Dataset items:

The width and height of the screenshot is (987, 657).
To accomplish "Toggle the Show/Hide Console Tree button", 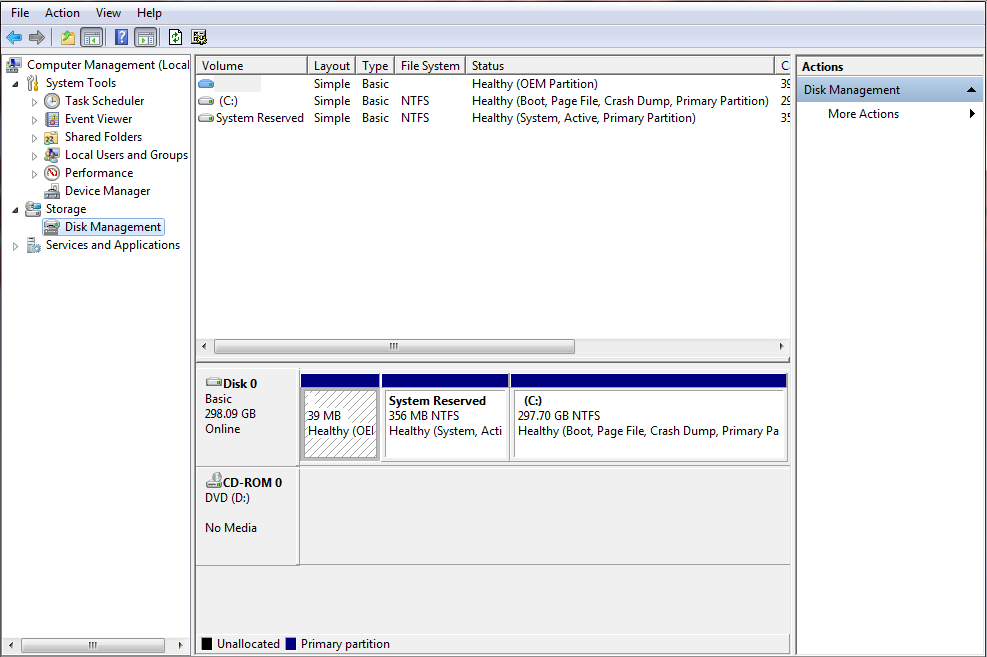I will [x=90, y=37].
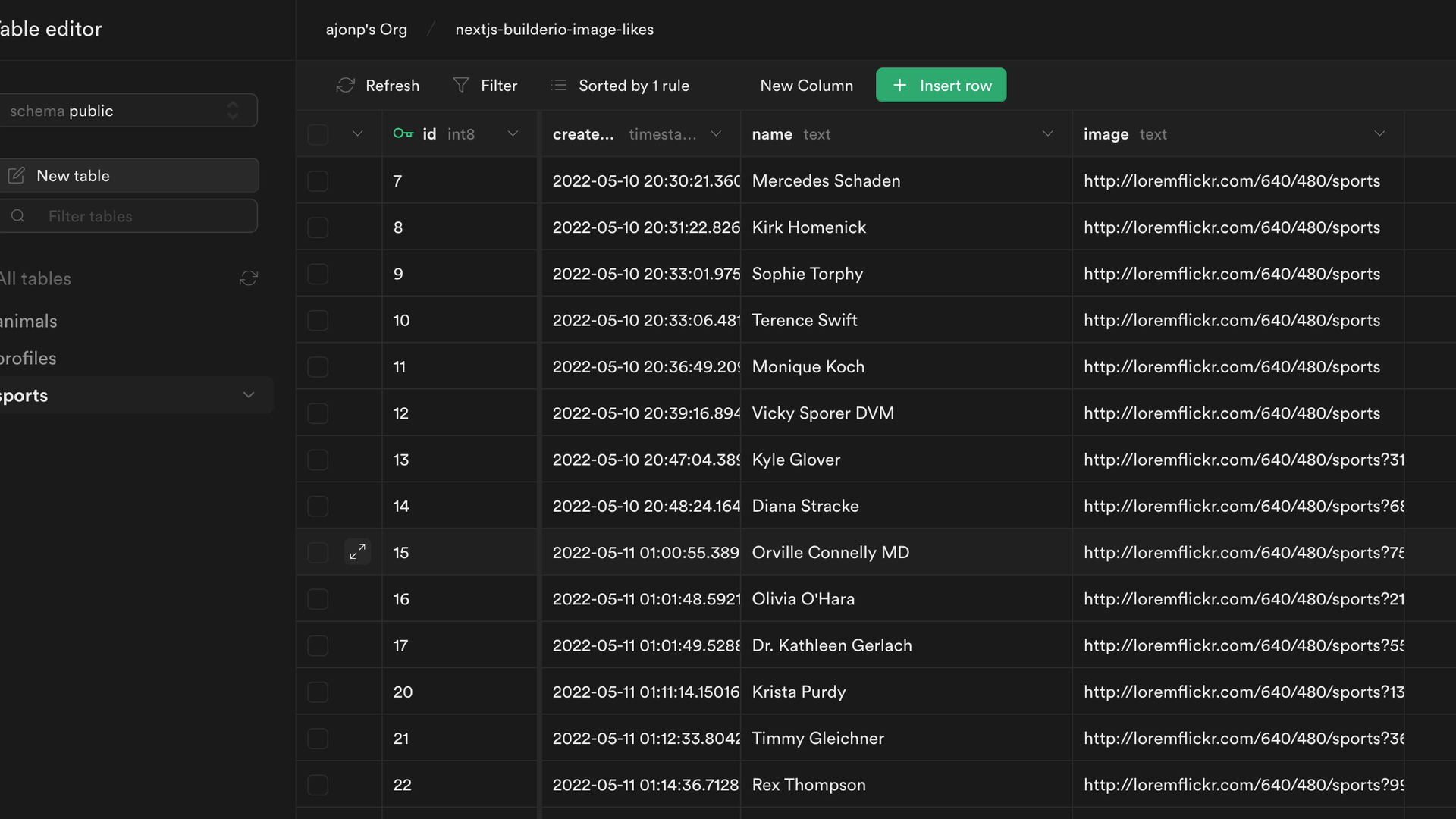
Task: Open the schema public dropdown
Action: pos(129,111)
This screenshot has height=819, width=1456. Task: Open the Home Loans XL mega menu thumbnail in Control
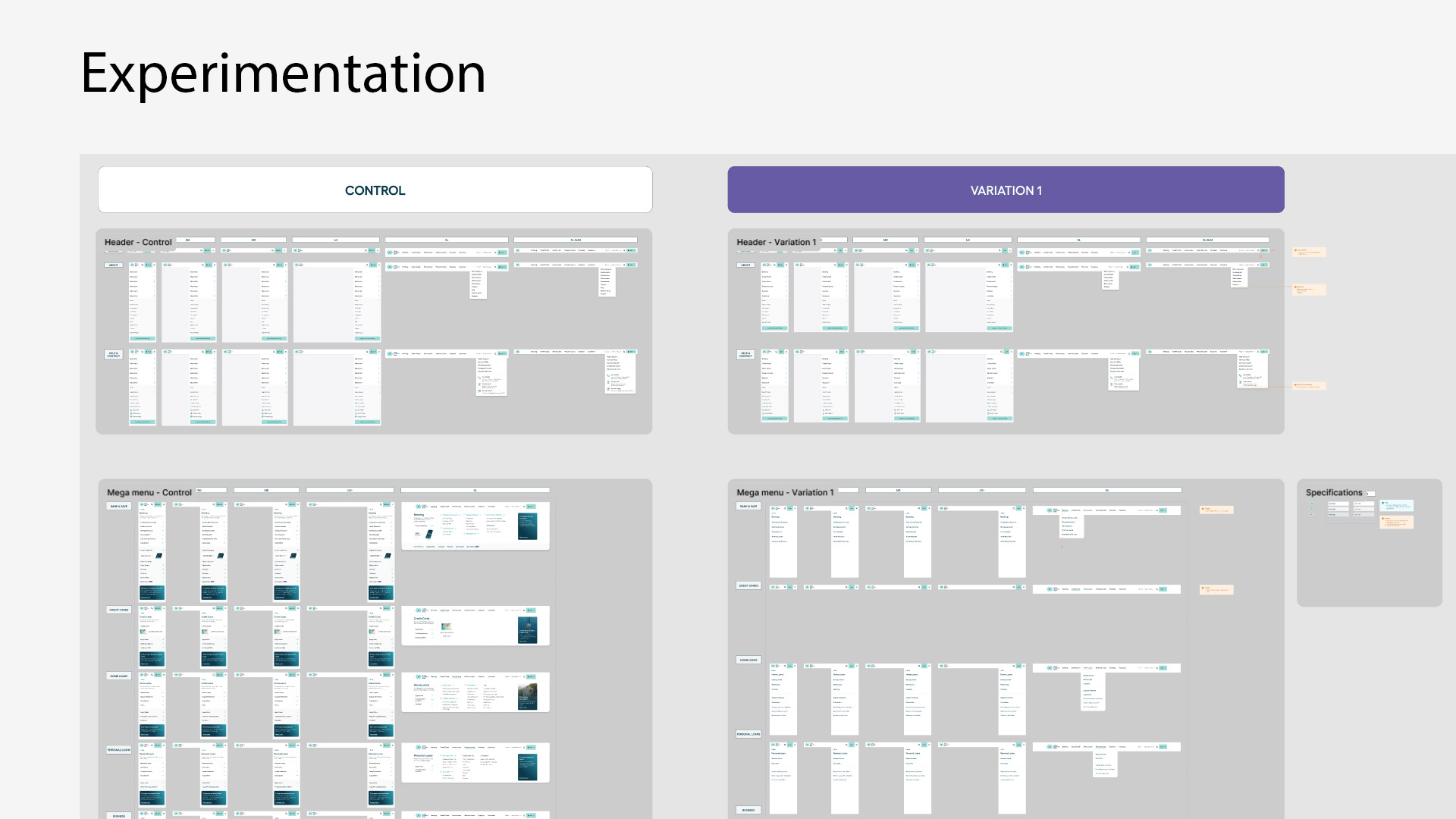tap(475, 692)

GIVEN TASK:
Rescale the lines that begin at the line containing "This screenshot has" and run through the end of the records, reproducing the requests as well. Multiply every coordinate in the answers by 0.65 and round each to a whole number, rounding halves up, and omit the pictures from the response.

OUTPUT OF THE TASK:
This screenshot has height=819, width=1456. Task: Open the Home Loans XL mega menu thumbnail in Control
tap(309, 450)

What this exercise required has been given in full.